With increasing mortgage rates, it may be best to seize a deal now to avoid a higher rate in the future. The average interest rate on a 30-year mortgage reached 5.0% in April, and there is no strong data that predicts whether the rate will increase or decrease over the next few months. If you are worried about rising rates and getting priced out of the market, it could benefit you to purchase while you can afford to.
Why It May Be Good to Wait
Schuetz does caution against taking a bad offer on a home just to complete a purchase. While it may not seem realistic, it may be better to pass on an opportunity if the terms are less than ideal. If you cannot see yourself living in the home for years to come, it may be best to wait until something you are passionate about comes along.
According to Schuetz, “If everybody else is buying in a frenzy, that doesn’t mean you should buy in a frenzy too,” she said. “Some of the people who win those bidding wars may not have made good decisions.”
If you are not deadset on purchasing a home at this moment and instead considering buying a down the line, Freddie Mac’s recent data confirms that might be a wise decision. Their quarterly forecasts suggest that while the housing market should remain steady for the next few years, they anticipate that housing sales will slow to 6.7 million this year and 6.6 million in 2023, 200,000 sales less than in 2021. Overall decreasing the level of competition you might face when going through the purchase process.
Many current buyers will have to settle for less than ideal housing situations as prices skyrocket. Concessions, such as less space, a smaller yard, or one fewer bedroom, may allow buyers to purchase a home in their price range — and avoid paying astronomically high rents.
In any market, it makes sense to hold off on buying a home until you are confident in your financial situation. At the moment, waiting and saving more money for a larger down payment could help you partially offset the eventual cost of higher interest rates. Additionally, you could use the spare time to work on raising your credit score to qualify for a better interest rate.
Pay Attention to these Economic Indicators
When determining whether it’s a good time to buy a home, you must consider key economic indicators. Here are some economic indicators that may help you better understand the current economic cycle and make an informed decision.
Hosing starts are a leading indicator. When housing starts go up, builders expect the demand for newly constructed homes to go up in the future. In contrast, when the number falls, it reflects that builders are more pessimistic about the future and expect that the demand for new homes may drop soon.

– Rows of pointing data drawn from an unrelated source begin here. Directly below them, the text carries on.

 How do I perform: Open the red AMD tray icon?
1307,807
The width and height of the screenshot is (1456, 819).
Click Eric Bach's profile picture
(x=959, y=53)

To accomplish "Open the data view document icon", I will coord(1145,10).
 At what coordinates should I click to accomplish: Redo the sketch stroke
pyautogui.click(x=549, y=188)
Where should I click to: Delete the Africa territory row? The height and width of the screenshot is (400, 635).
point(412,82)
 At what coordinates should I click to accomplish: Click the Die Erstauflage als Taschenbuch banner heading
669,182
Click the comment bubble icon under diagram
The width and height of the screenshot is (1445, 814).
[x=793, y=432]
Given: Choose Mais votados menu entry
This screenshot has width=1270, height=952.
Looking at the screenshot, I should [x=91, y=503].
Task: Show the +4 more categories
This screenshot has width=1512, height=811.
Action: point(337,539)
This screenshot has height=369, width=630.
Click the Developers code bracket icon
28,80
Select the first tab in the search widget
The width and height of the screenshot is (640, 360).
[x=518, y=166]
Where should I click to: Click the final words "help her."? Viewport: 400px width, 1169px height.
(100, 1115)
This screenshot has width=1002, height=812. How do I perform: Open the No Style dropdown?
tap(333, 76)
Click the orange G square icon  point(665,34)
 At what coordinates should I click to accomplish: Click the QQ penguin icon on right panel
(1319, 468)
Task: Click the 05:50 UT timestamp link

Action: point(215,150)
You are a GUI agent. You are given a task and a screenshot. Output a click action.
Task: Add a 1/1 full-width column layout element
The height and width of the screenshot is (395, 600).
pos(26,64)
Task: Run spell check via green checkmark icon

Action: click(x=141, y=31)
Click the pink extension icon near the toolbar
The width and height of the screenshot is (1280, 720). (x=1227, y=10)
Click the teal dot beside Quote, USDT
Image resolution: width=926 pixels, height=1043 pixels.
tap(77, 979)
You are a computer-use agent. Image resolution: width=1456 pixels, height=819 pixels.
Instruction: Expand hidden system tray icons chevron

Economists and investors pay close attention to housing starts, as sustained decreases in housing starts indicate that the economy is likely entering a recession. Meanwhile, upward trends in housing starts show that the economy is growing strong. For prospective homebuyers who are sensitive to market conditions, housing starts will provide information about whether or not to purchase a property and how much supply of new homes would potentially hit the market in the next 12-24 months.
Interest rates are considered a lagging economic indicator, and they have a significant impact on the housing market. Higher interest rates mean higher monthly payments and, therefore, may reduce housing demand. On the other hand, when the Fed slashes interest rates to boost the economy, housing demand increases as homebuyers try to secure a favorable interest rate.
As you start your home search, pay attention to how the rates fluctuate. If you expect the rates to continue to go up in the next couple of years, you may want to consider a 7/1 or 5/1 adjustable-rate mortgage (ARM). ARMs have lower mortgage interest rates than fixed-rate mortgages and could save you hundreds of dollars per month on just interest payments.